Do not solve observability gaps by recording everything forever.


22. Internal Verification Checklist

Verify internally:

  • tracing standard: OpenTelemetry, vendor agent, or custom
  • trace propagation format used: W3C, B3, both, or legacy headers
  • whether NGINX/Ingress/API Gateway preserves trace headers
  • whether ingress creates spans
  • Java instrumentation method: agent, library, manual, or mixed
  • JAX-RS/server instrumentation coverage
  • outbound HTTP client instrumentation coverage
  • JDBC/PostgreSQL instrumentation coverage
  • Redis client instrumentation coverage
  • Kafka producer/consumer propagation
  • RabbitMQ producer/consumer propagation
  • Camunda worker tracing pattern
  • trace/log correlation field names
  • service naming convention
  • environment/version/deployment attributes
  • sampling policy
  • error/slow trace retention
  • collector ownership
  • trace backend ownership
  • privacy/security policy for attributes
  • approved business identifiers, if any
  • runbook for missing traces
  • runbook for collector degradation

CSG/team-specific items to verify:

  • which trace backend is used
  • whether quote/order correlation IDs exist
  • whether CPQ/order lifecycle operations have business-level trace markers
  • whether Kafka/RabbitMQ headers preserve trace context
  • whether Camunda process correlation is visible in tracing or separate dashboard
  • whether billing integration calls are traced end-to-end
  • whether production incident workflow uses trace links

23. PR Review Checklist

When reviewing backend or Kubernetes changes, ask:

  • does service name stay stable?
  • does deployment environment/version attribute remain correct?
  • does new HTTP client propagate context?
  • does new Kafka producer preserve trace headers?
  • does new Kafka consumer continue or link trace context?
  • does new RabbitMQ publisher/consumer preserve trace headers?
  • does new DB/client library remain instrumented?
  • does new async worker create meaningful spans?
  • are sensitive fields excluded from span attributes?
  • are route names low-cardinality?
  • does sampling still capture error/slow traces?
  • does log format still include trace ID?
  • will rollout verification compare traces before/after deployment?

If a change adds a critical dependency without tracing, incident response becomes harder.


24. Operational Anti-Patterns

Avoid:

  • relying on traces without logs and metrics
  • assuming missing trace means no request happened
  • using raw URL paths with IDs as span names
  • adding customer/order payload as trace attributes
  • losing context at async boundaries
  • creating new traces for every consumer processing step without linking
  • ignoring sampling during incident search
  • treating tracing backend outage as application outage
  • using trace data as business analytics source
  • not testing propagation in staging/pre-prod
  • changing service name on every release

25. Final Mental Model

Distributed tracing answers:

Where did this operation go?
Where did it spend time?
Where did it fail?
Where was context lost?
Which service/dependency/version is involved?

For Kubernetes backend operations, tracing connects runtime layers that otherwise appear separate:

Ingress / Service / Pod
→ JAX-RS endpoint
→ HTTP dependency
→ PostgreSQL / Redis
→ Kafka / RabbitMQ
→ Camunda worker
→ external AWS/Azure services

A senior backend engineer should not only read traces.
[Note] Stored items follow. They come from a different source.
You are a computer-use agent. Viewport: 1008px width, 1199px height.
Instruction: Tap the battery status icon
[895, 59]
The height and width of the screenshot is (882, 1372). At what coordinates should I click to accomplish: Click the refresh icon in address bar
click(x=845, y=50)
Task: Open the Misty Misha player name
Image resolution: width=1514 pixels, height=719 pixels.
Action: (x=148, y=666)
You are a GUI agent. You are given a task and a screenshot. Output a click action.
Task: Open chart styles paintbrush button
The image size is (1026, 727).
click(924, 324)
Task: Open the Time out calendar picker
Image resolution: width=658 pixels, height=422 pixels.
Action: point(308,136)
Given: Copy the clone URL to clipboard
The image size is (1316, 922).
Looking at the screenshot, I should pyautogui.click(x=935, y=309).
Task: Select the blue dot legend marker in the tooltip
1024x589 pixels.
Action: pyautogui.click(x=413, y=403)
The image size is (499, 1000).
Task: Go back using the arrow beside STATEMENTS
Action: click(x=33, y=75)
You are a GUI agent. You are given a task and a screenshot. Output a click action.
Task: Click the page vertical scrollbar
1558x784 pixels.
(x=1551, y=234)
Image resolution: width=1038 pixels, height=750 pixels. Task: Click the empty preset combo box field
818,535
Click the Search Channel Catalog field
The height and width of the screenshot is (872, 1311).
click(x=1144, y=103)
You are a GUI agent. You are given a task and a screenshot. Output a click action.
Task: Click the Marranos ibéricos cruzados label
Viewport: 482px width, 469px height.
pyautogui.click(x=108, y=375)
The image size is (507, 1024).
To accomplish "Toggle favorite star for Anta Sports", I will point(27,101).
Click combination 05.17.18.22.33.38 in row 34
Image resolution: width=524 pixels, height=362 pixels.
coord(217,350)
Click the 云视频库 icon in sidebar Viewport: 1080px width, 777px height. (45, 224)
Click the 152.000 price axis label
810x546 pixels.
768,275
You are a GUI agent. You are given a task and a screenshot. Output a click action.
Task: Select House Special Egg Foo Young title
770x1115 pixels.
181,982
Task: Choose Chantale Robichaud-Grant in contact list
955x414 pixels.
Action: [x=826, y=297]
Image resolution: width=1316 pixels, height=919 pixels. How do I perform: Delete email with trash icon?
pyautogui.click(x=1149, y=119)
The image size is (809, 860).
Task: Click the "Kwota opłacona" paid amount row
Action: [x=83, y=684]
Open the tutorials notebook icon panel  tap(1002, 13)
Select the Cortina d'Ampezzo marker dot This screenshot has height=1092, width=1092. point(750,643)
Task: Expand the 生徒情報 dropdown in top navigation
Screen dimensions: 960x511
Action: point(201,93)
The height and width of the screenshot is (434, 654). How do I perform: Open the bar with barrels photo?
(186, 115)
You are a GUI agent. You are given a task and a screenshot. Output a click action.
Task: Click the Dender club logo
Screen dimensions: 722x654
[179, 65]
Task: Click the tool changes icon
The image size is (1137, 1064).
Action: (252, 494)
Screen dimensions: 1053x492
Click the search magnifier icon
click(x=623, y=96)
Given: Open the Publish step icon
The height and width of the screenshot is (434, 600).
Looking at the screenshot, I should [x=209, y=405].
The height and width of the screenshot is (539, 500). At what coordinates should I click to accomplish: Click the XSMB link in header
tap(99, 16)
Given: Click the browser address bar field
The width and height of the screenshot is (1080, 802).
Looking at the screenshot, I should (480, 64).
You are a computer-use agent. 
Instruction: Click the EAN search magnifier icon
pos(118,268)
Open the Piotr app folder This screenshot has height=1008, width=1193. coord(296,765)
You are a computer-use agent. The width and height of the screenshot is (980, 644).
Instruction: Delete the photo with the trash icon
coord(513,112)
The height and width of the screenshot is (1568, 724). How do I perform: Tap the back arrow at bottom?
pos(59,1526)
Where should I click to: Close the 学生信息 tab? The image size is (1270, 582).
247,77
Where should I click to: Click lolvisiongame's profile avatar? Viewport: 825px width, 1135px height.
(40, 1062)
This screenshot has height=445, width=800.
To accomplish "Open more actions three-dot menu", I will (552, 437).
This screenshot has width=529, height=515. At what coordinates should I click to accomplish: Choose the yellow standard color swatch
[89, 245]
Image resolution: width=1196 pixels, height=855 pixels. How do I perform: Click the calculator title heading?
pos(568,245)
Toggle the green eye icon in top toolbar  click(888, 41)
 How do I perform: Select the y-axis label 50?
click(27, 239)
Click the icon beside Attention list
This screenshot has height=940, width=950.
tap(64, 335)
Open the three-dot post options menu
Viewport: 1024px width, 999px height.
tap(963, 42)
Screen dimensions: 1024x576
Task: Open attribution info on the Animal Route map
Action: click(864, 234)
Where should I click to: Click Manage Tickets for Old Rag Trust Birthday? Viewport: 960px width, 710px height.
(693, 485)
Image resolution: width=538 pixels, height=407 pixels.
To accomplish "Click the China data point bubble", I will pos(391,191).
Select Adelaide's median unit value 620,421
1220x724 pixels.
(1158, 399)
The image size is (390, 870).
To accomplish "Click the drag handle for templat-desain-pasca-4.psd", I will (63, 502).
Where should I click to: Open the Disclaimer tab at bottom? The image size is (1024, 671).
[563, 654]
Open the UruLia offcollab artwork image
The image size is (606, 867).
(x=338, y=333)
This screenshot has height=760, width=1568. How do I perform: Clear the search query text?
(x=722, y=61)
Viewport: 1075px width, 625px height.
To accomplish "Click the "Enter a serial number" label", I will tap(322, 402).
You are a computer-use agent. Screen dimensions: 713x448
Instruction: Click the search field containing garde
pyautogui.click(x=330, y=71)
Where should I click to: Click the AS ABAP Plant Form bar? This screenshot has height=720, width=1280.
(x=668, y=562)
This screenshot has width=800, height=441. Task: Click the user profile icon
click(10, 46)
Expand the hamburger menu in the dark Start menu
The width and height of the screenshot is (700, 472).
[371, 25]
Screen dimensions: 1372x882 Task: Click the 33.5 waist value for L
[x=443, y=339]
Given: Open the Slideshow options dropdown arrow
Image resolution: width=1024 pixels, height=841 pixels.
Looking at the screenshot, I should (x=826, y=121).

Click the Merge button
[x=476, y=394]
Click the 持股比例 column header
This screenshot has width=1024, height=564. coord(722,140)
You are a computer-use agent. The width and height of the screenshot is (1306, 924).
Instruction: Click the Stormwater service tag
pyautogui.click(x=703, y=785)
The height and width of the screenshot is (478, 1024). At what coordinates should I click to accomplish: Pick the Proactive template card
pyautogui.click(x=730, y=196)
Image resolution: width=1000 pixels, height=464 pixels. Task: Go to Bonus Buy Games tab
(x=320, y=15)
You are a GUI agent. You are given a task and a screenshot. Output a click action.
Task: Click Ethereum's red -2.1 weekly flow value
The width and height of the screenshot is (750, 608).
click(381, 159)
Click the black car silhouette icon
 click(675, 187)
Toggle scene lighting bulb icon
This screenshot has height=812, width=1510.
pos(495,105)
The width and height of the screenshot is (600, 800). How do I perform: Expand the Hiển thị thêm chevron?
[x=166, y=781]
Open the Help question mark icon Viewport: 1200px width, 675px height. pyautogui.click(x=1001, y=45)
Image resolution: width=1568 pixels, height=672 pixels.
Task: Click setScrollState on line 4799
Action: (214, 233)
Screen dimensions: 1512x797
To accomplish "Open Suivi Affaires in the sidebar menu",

They should design service instrumentation so traces are useful during real incidents.

The production standard is simple:

Every critical backend operation should be traceable across synchronous and asynchronous boundaries, without leaking sensitive data, without exploding cardinality, and with enough metadata to correlate with deployment, logs, metrics, and dependency health.